> SET PROBLEM
Can you rewrite the entries from the start through the line that contains "(x=43, y=197)", changing "agent" to "assistant" and keeping everything else the same? Leave the pictures out.

[Pointing entries for text and elements]
________________________________________
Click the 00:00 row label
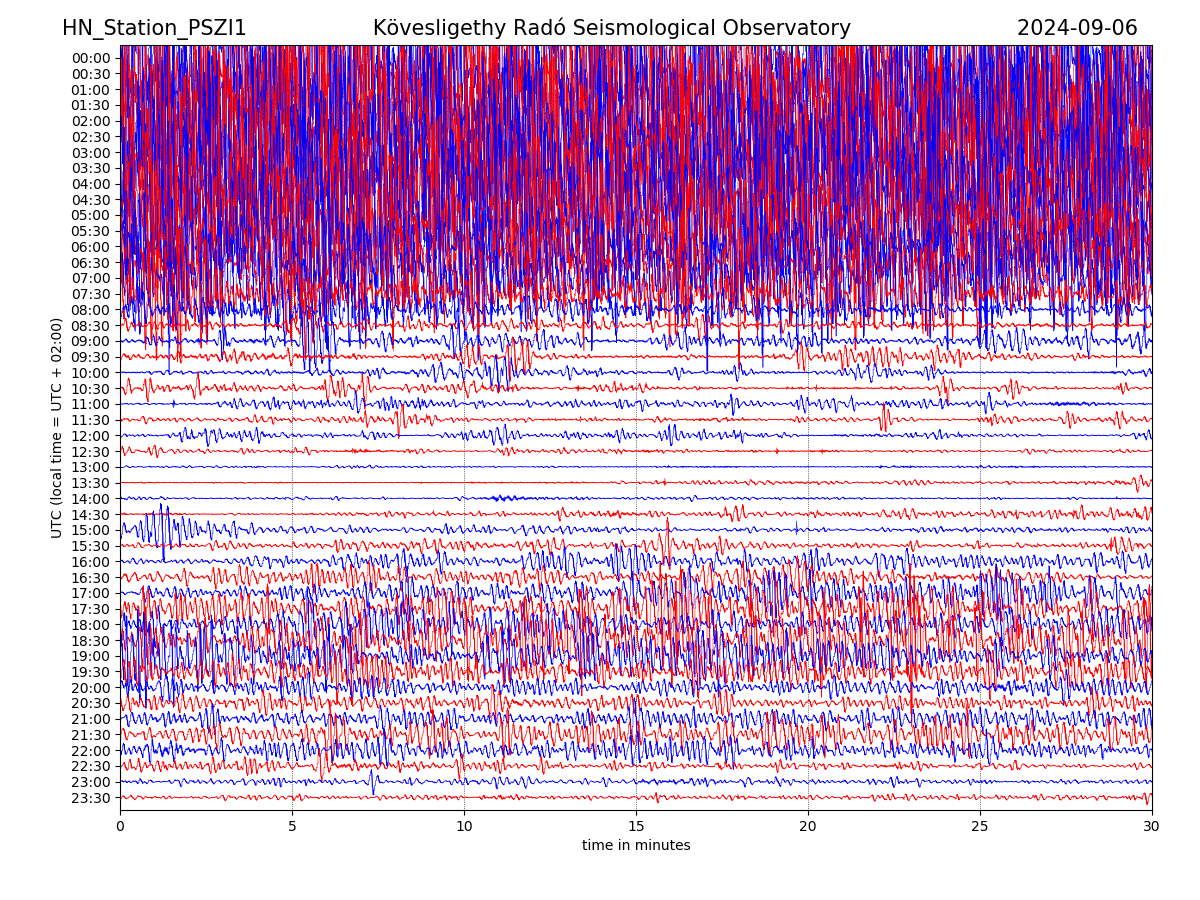This screenshot has height=900, width=1200. pos(91,58)
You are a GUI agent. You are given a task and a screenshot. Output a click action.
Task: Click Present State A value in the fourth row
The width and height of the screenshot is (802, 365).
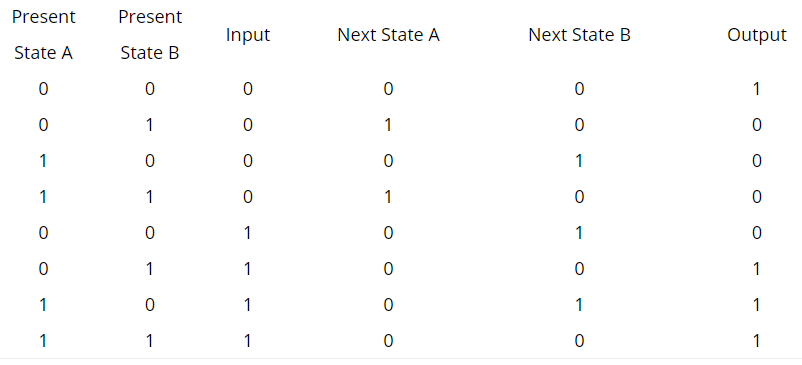(x=43, y=197)
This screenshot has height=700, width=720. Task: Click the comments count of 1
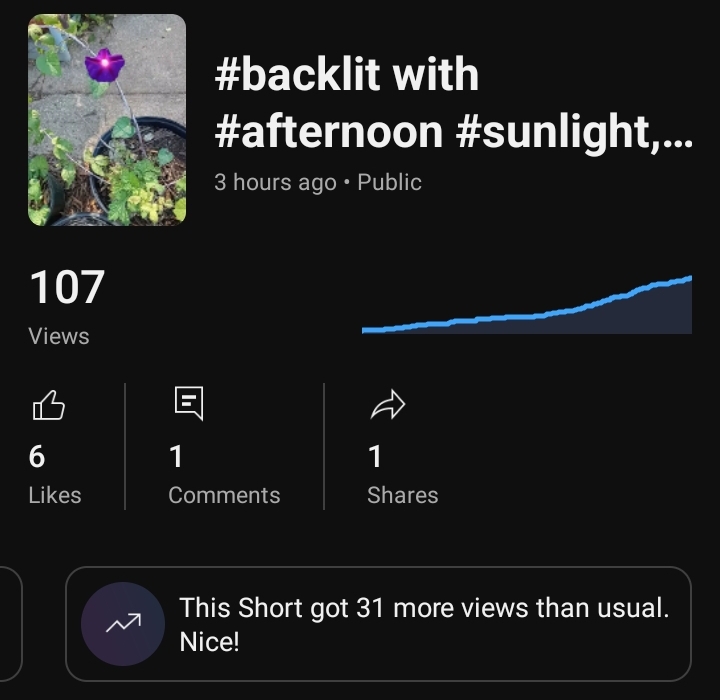click(x=176, y=457)
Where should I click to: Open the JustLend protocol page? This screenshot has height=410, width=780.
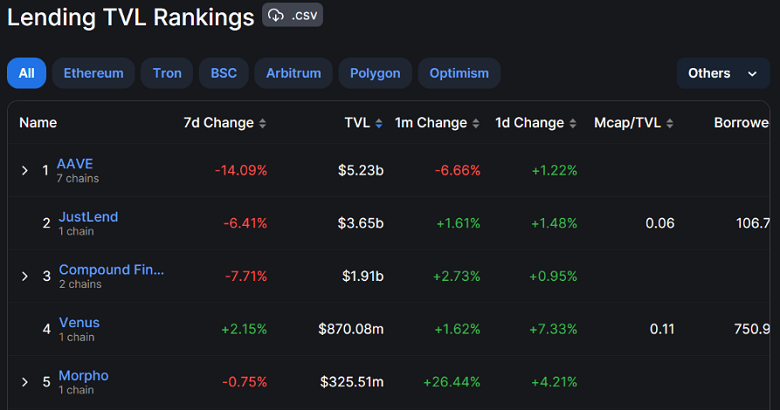point(89,216)
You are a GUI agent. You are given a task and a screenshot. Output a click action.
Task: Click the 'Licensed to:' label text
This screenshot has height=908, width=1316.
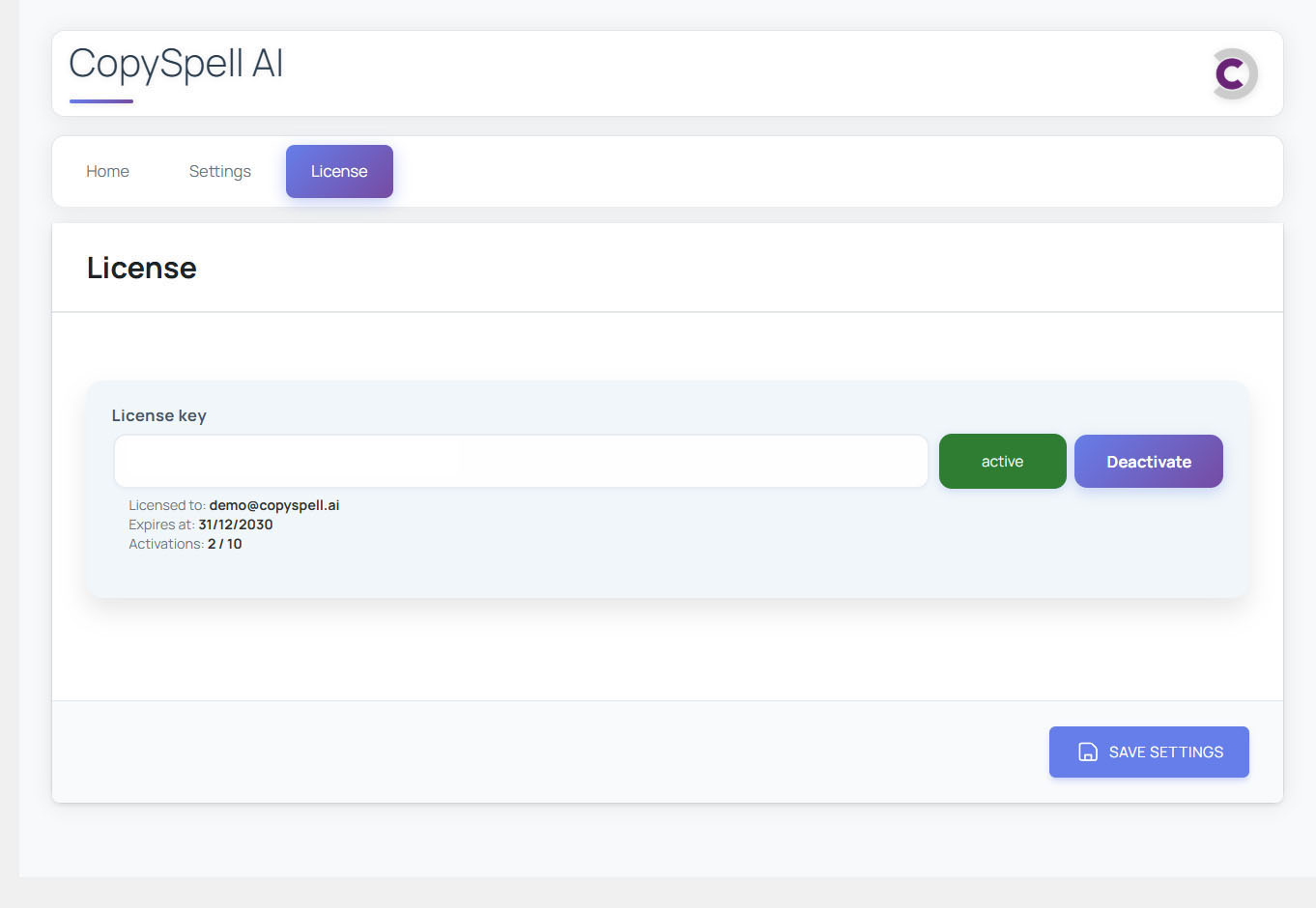pos(166,505)
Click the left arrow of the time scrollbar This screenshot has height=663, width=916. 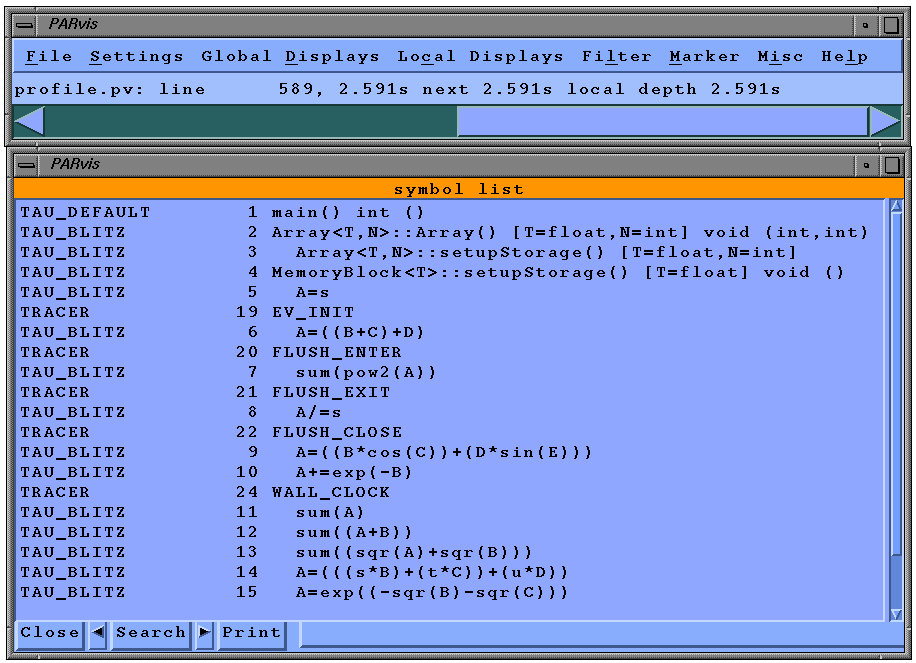[29, 121]
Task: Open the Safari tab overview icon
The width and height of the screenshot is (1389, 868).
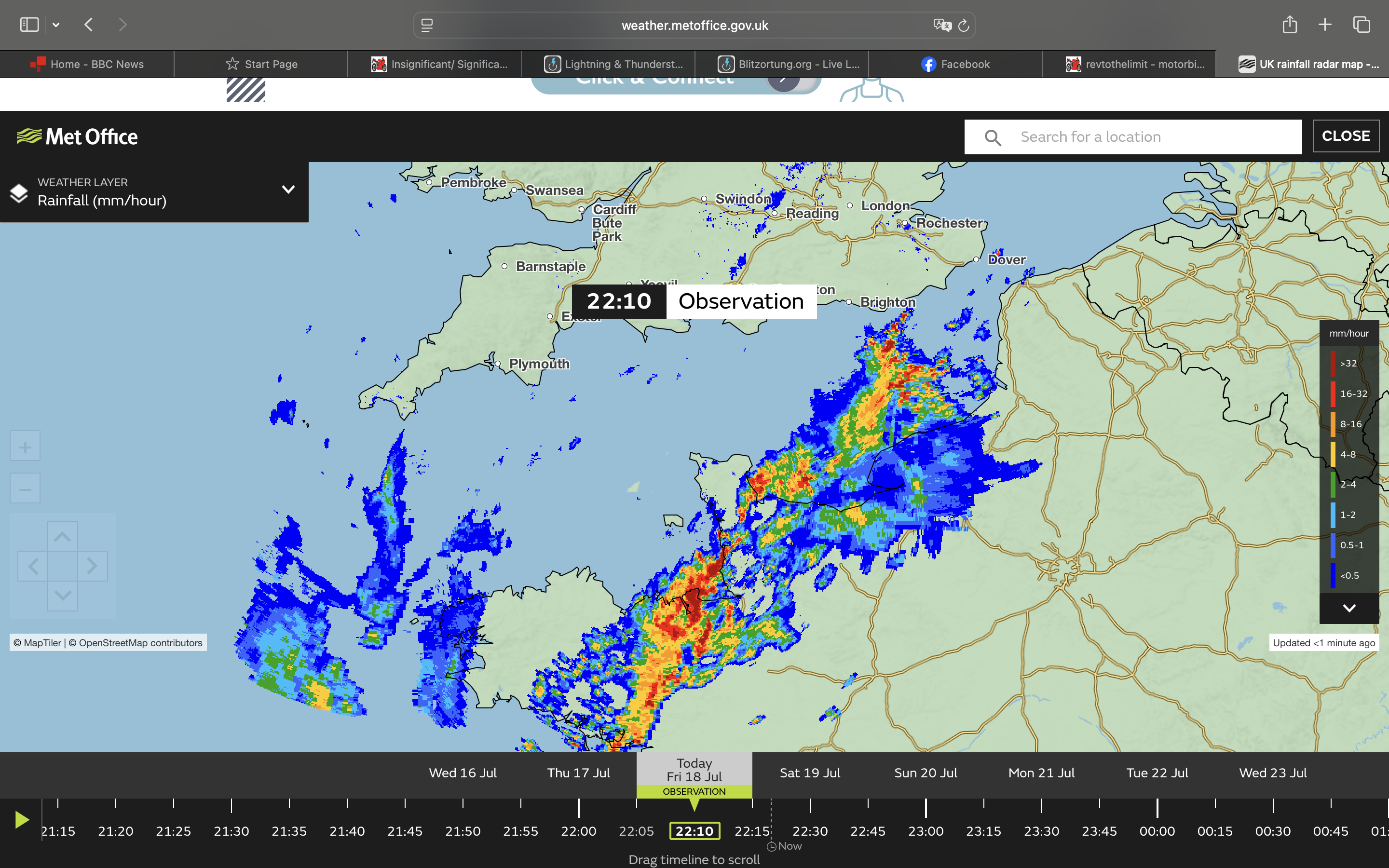Action: coord(1362,25)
________________________________________
> OUTPUT FOR THIS EXERCISE
Click the 00:00 row label
This screenshot has height=900, width=1200. pos(91,58)
You are a GUI assistant. You are given a task and a screenshot. Output a click action.
Task: Click Present State A value in the fourth row
The width and height of the screenshot is (802, 365).
(x=43, y=197)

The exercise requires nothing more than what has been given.